Rovelli suggests that if people are having an extraordinary protracted struggle to make a GENERAL RELATIVISTIC QUANTUM FIELD THEORY that is may be because they are philosophically lax. They neglect to tackle philosophical questions and get an up-to-date mathematical model of spacetime to work with.
So here is Crane ( of the Barrett-Crane spinfoam model) and HE MAY BE WRONG or he may be right but at least he grapples the foundation issues.
http://arxiv.org/abs/gr-qc/0602120
Categorical Geometry and the Mathematical Foundations of Quantum General Relativity
Louis Crane
"We explore the possibility of replacing point set topology by higher category theory and topos theory as the foundation for quantum general relativity. We discuss the BC model and problems of its interpretation, and connect with the construction of causal sites."
In this paper he cites a paper with Dan Christensen that we had a thread about over a year ago IIRC
http://arxiv.org/abs/gr-qc/0410104
Causal sites as quantum geometry
J. Daniel Christensen, Louis Crane
21 pages, 3 figures; v2: added references; to appear in JMP
J.Math.Phys. 46 (2005) 122502
"We propose a structure called a causal site to use as a setting for quantum geometry, replacing the underlying point set. The structure has an interesting categorical form, and a natural 'tangent 2-bundle', analogous to the tangent bundle of a smooth manifold. Examples with reasonable finiteness conditions have an intrinsic geometry, which can approximate classical solutions to general relativity. We propose an approach to quantization of causal sites as well."
Even if Crane is wrong this 2006 paper is a good place to start thinking about QG and I'm inviting people to discuss it.
My thought just at the moment is that Georg Riemann invented the continuum (around 1850) that Einstein used (around 1915) to build Gen Rel.
The continuum (a diff manif) was good because you could have one WITHOUT GEOMETRY. it didnt have a rigid metric structure, Riemann showed how to put any number of metrics on it. So Einstein could make the geometry itself, the metric, be a dynamical variable thing----the X that was not given to start with but that you solved his equation to get, and interacted with matter.

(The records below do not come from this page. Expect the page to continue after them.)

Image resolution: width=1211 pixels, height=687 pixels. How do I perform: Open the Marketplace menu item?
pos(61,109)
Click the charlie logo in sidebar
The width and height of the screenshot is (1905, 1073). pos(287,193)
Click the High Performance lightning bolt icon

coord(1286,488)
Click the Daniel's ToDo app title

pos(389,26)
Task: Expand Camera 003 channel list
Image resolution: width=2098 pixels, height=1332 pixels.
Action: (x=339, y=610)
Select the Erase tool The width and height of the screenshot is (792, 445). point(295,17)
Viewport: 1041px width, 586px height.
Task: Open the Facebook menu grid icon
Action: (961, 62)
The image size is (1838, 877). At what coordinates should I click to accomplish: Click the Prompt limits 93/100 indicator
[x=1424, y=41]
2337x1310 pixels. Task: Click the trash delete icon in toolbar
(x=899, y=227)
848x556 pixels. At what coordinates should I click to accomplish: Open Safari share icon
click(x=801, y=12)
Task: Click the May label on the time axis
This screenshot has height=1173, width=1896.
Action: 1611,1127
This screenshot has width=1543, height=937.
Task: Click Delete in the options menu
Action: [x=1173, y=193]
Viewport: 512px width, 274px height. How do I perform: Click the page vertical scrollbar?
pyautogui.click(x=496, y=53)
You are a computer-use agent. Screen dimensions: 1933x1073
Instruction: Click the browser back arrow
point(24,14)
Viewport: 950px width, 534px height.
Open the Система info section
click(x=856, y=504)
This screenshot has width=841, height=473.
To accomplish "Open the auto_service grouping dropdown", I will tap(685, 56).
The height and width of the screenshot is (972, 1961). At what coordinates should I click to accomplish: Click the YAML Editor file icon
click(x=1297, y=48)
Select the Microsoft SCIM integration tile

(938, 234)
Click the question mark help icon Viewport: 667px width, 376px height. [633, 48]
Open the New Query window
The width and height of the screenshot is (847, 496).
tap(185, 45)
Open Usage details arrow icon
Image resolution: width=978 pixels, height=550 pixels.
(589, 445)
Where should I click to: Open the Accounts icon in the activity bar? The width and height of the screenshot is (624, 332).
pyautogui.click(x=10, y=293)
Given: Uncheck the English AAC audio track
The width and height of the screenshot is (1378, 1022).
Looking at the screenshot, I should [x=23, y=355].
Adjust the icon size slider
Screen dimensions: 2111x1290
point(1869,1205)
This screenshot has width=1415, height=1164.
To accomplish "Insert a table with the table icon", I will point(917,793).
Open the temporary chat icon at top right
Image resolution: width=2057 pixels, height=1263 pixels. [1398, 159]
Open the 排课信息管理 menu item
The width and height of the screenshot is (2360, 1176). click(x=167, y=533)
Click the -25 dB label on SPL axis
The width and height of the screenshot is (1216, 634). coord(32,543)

So that is already very good, and using Riemann's continuum allowed Einstein to make a BACKGROUND INDEPENDENT theory of spacetime that didnt have a prior-chosen background metric.
But Crane says THIS IS NOT GOOD ENOUGH and he says that working relativists do not believe that the Riemann continuum (the diff manif) is realistic. It is not a realistic model: it has arbitrarily small distances and uncountably many points arbitrarily close together and the same integer dimension all the way down-----a lot of stuff that has no operational meaning and doesn't correspond to realworld measurements.
Crane suggests that we will never succeed in getting a good QG----a good quantum physics of spacetime and matter-----until we THROW OUT RIEMANN!
And he suggests to replace Riemann with GROTHENDIECK!
Alexander Grothendiek was the greated mathematician circa 1950 in the same way that Georg Riemann was the greatest circa 1850. Grothendiek is the immortal and awesome eminence of mid-20th century math.
To me this sounds both crazy and remarkably reasonable. If, at this point, an idea of how to do QG has to be crazy enough to be right then this has a chance.
Also this Crane paper is very well written and gives lots of intuitive/conceptual verbal description. It is not all formulas and technical stuff.
Crane has thought about what the difficulties are and come to some general conclusions. So I hope a bunch of us read it and can discuss it a little.